He was censured for using inappropriate language, as I understand it. Ne’er has a point been so thoroughly proven by its rebuttal.
What this means is that it’s vital to have control over your tone. If you cuss habitually and without consideration, you are communicating nothing to people who don’t mind, and communicating crassness or stupidity to people who do. But if you never cuss, you’ve cut out a significant portion of the expressive range of your language. Furthermore, if you never cuss, people who do will tend to pick up the impression that you’re prissy; they won’t take you as seriously, and they may well perceive you as holding them in contempt, whether or not you do. The willingness to meet people partway on language usage is a very powerful tool for making friends.
Similarly, if you are constantly hostile in conversations, you accomplish nothing. But… If you are never hostile, if you dare not give offense, you are again denying significant expressive range.
I think it’s vitally important to be able to disagree in a civil manner.
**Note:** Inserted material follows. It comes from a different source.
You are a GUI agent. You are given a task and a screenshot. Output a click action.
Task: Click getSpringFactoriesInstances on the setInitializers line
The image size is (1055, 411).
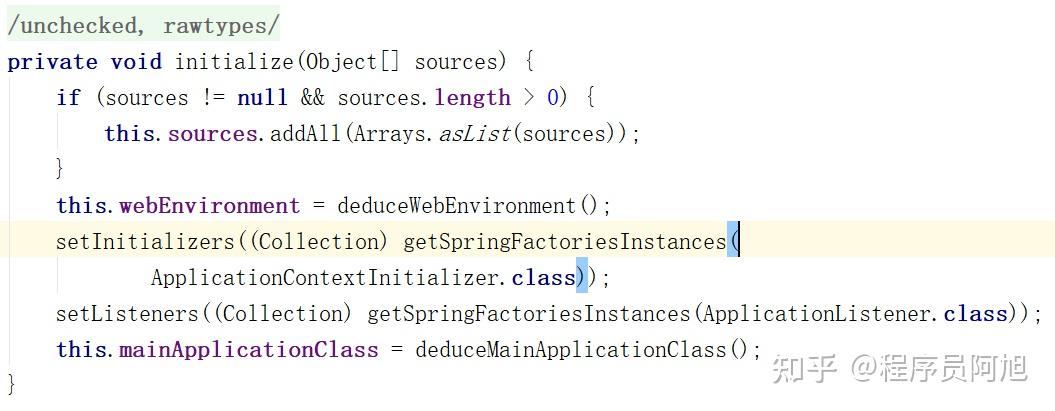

But I also think it’s useful to remember that you have the option of choosing not to dignify a particularly odious position with a polite response. This is a completely ineffective communications tactic if used all the time; it makes you out to be totally lacking in self-control, and probably a jerk. But if you are able to be respectful and kind 95% of the time, when people see you drop that and tell someone to fuck off, it does have great communicative power.
My mom points out: All of this includes also baseline references for the people you’re talking to, as well as your existing knowledge of the person you’re hearing talk. It is complicated. My tumblr blog is written much more “offensively” than this one, but both are much more cuss-friendly than a lot of people I know would tend to write; on the other hand, they’re tuned for some of the people I am trying to reach as readers. I can be more polite (and be judged inauthentic), or more coarse (and be judged callow or ineloquent). Rock, meet hard place. Hard place, meet rock.
As with most of life, choice of tone rewards conscious and intentional decision-making.
Comments [archived]
From: AshtaraSilunar
Date: 2012-01-27 21:25:21 -0600
I curse very rarely, and tend to use more UK than American expressions (“oh bloody hell”, for example). This makes American curses very very effective when I use them, because my friends know that I am very serious or very upset.
I don’t see cursing as inappropriate in itself; I see it as sometimes situationally inappropriate, if that makes sense. Pain and fury are excellent reasons to use expletives; the fact that your coffee is thirty seconds late is not. Sometimes cursing is the best way to shake someone out of their complacency at a situation, though, as in Campolo’s speech.
If someone around me curses at everything, I’m likely to tune it out as background noise, since they use it to flavor their speech rather than to make a point.